Só que as velhas estruturas não servem mais e, provavelmente, não sobreviverão! É necessária uma rápida reinvenção, com entidades mais modernas, representativas e ampliadas horizontalmente, com capacidade de representar e organizar não só as bases diretas e constituídas – os empregados -, mas também o precariado, os desempregados.
É necessário construir novas formas de contato com os trabalhadores e a sociedade. O velho modelo dos anos 1980, das assembleias (e somente presenciais), está superado faz tempo. Elas ainda são muito importantes, mas hoje é possível constituir outras formas, tais como: ações sociais, programas de formação, oficinas culturais, programas de solidariedade mútua, estruturas de comunicação alternativas, grupos de mães, cinema comunitário, atividades de lazer, são algumas das novas possibilidades (nem tão novas assim!).

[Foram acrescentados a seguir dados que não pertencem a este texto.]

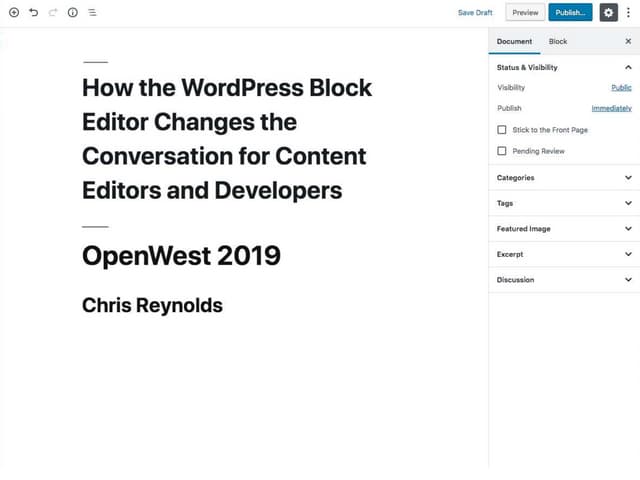Click the OpenWest 2019 heading block
This screenshot has height=480, width=640.
click(x=181, y=256)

Estamos vivendo uma era de comunicação e subestimar isso pode ser fatal. Não basta ser, tem que parecer ser! A comunicação é, portanto, elemento decisivo e estratégico para a luta social dos trabalhadores – e não um mero instrumento.
É preciso recuperar o terreno perdido. Reconectar-se com os trabalhadores, firmar e ampliar os laços do sindicato com a base e a sociedade e fazer a disputa de narrativa com os setores conservadores. Fortalecer a necessidade da luta coletiva, da solidariedade, da união, de que é preciso estar juntos – ao lado do sindicato – para resistir e defender os direitos. O modelo que querem implantar no Brasil é, cada vez mais, o da relação individual do trabalhador com seu patrão, sem a mediação e a representação do sindicato.

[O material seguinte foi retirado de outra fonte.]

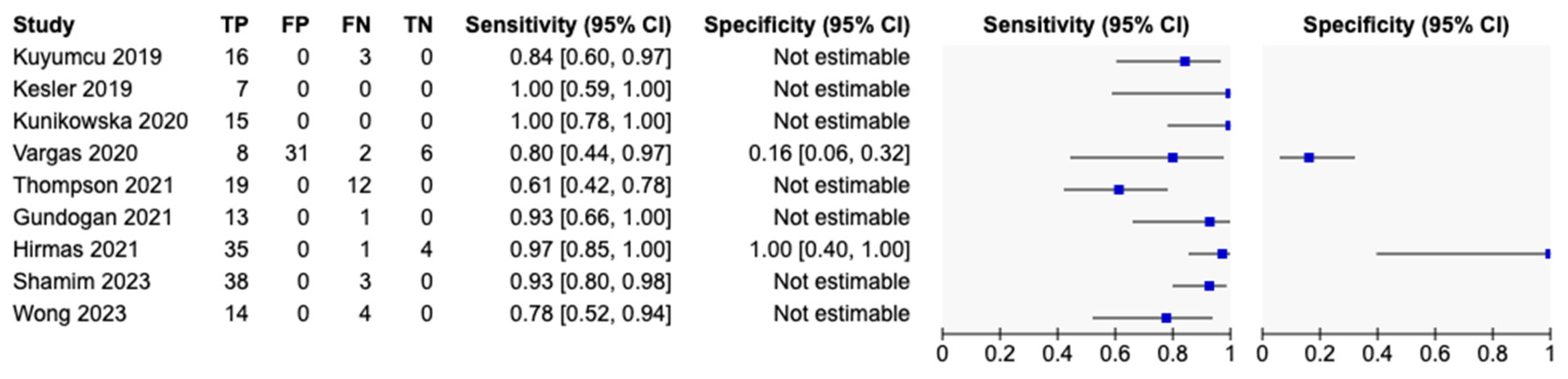Click the Thompson 2021 sensitivity blue marker
Screen dimensions: 1568x379
point(1118,190)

Atualizar a comunicação sindical e colocá-la em um novo patamar, capaz de enfrentar os desafios atuais da disputa simbólica na sociedade requer decisão política, mudança de compreensão, planejamento e investimento. Valorizar profissionais e a inteligência da comunicação. É preciso se comunicar com a sociedade de uma forma nova, criativa, organizada e estratégica e, PLENA com as novas tecnologias.
Ou será que é possível o movimento sindical enfrentar seus enormes e novos desafios sem comunicação?
* Clomar Porto é jornalista e especialista em gestão estratégica da comunicação.